A Green Solvent-Free Approach Synthesis for Rational Designing of a NiFe-Layered Double Hydroxide [NiFe-LDH] Electrocatalyst for Hydrogen Generation
M. Sreenivasulu, Niranjan Hiremath, Mohammed Ali Alshehri, Nagaraj P. Shetti
Abstract
Creating cost-effective, chemically stable electrocatalysts to improve the hydrogen evolution reaction (HER) and oxygen evolution reaction (OER) remains a major challenge in electrocatalytic water splitting. We synthesized a highly efficient NiFe-layered double hydroxide (LDH) electrocatalyst using a solvent-free method. The formation of well-interconnected metal ions with nanospherical architectures created an extensive electrochemically active surface area enriched with catalytically active sites, demonstrating synergistic effects.
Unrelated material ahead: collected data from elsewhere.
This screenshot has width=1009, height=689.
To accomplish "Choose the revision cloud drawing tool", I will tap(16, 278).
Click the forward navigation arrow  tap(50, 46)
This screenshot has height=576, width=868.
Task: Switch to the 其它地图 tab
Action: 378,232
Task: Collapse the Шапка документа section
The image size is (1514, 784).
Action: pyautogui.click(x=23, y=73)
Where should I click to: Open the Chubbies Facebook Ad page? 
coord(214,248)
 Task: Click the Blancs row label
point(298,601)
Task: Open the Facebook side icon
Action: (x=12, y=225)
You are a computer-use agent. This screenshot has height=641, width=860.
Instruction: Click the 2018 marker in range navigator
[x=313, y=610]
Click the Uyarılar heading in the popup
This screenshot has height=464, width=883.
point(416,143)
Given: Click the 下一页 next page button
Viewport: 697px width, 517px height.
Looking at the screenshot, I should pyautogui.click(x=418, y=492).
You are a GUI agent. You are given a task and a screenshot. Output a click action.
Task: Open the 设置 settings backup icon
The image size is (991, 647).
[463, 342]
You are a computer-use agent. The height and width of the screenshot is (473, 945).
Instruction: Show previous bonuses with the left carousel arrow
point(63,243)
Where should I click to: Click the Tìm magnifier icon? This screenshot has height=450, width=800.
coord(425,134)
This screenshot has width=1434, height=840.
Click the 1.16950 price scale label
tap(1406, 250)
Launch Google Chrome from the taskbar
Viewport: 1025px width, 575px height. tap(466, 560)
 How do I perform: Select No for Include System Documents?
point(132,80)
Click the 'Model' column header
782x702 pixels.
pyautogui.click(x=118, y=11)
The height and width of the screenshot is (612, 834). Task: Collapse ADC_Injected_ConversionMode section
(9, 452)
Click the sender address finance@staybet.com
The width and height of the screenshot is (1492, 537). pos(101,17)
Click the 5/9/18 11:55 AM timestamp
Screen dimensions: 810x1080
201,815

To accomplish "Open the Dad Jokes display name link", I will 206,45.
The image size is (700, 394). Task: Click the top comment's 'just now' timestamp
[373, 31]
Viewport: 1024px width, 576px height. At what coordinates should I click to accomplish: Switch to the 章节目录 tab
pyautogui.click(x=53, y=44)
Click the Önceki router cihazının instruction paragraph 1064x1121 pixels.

Preserving the suitable stoichiometric ratio, such as Ni 6 Fe 4 LDH, was crucial in enhancing the catalytic performance for both the HER and OER. The optimal Ni 6 Fe 4 LDH ratio established overpotentials of 167 mV (112 mV dec –1 ) for the HER and 280 mV (116 mV dec –1 ) for the OER, attaining a 10 mA cm –2 current density in 1 M KOH. Moreover, Ni 6 Fe 4 LDH demonstrated impressive robustness, stable up to 90 h with a minor decrease of 4.1 and 4.6% in the current density for the HER and OER. Notably, in the bifunctional two-electrode arrangement of Ni 6 Fe 4 LDH/NF||Ni 6 Fe 4 LDH/NF, effective water electrolysis was accomplished, preserving a stable 10 mA cm –2 current density at a bias of 1.64 V for over 140 h, with a slight current loss of 3.9% of the current density.